* [WORK INSTRUCTION]
Transcribe each entry below exactly. Pictures do not go in the copy.

· · ·

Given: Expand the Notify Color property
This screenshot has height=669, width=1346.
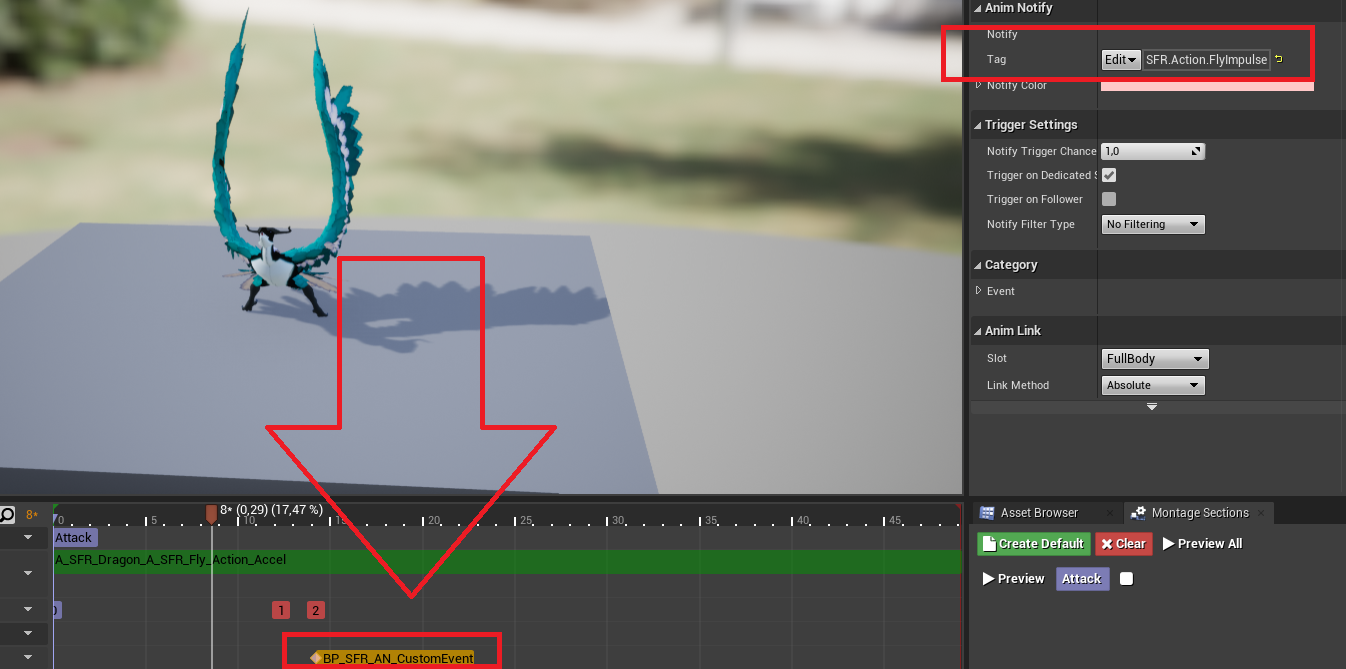Looking at the screenshot, I should (x=979, y=85).
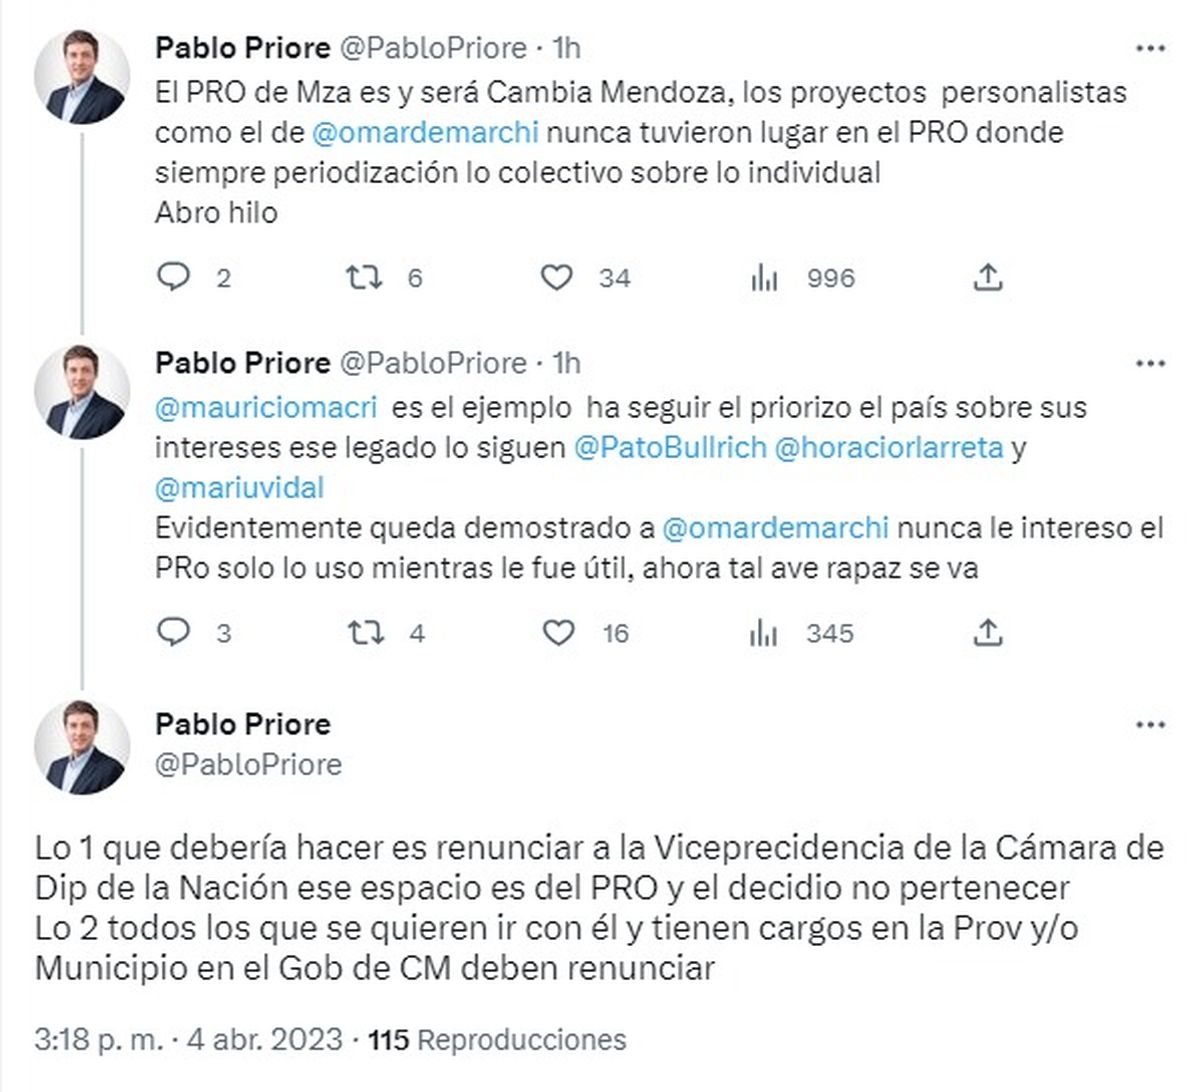
Task: Reply to the first tweet about PRO de Mza
Action: 174,277
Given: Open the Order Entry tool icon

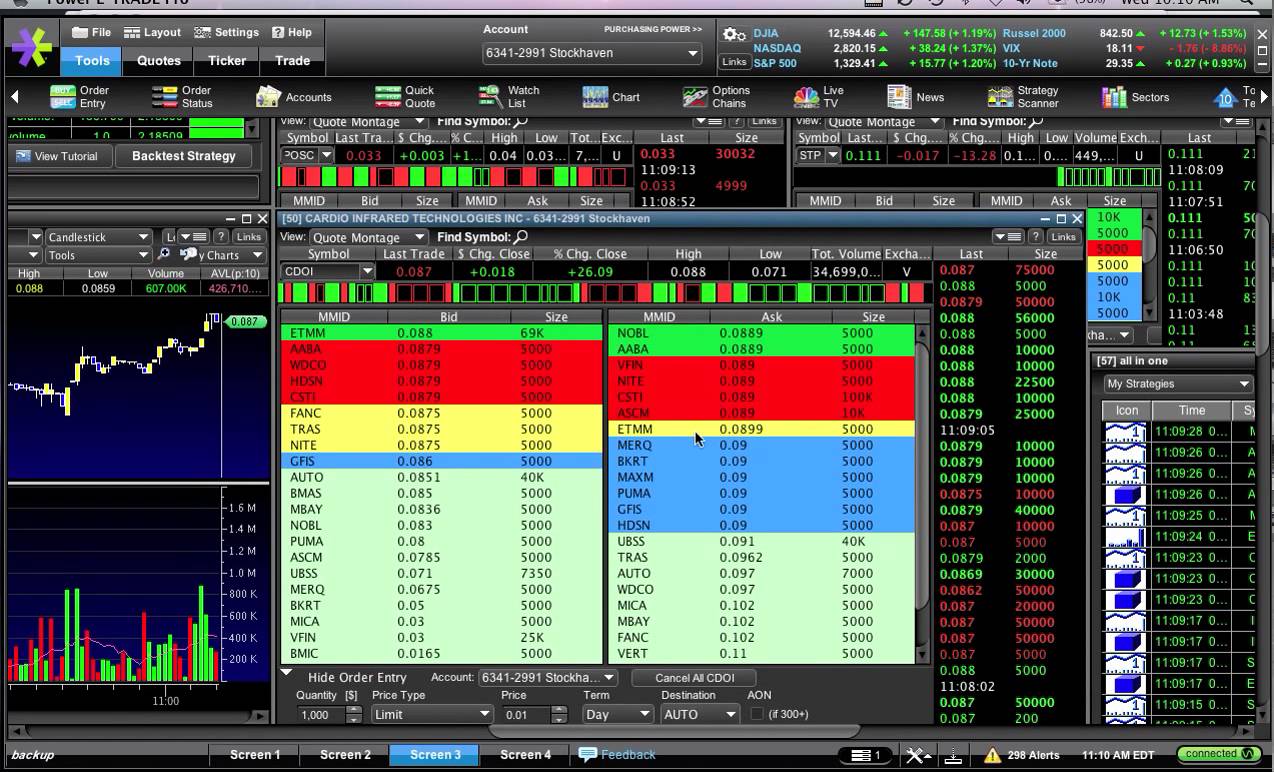Looking at the screenshot, I should coord(63,97).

· · ·

* [TASK RESULT]
Given: Expand the Notify Color property
This screenshot has height=669, width=1346.
Looking at the screenshot, I should (x=979, y=85).
Task: Reply to the first tweet about PRO de Mza
Action: 174,277
Given: Open the Order Entry tool icon

Looking at the screenshot, I should coord(63,97).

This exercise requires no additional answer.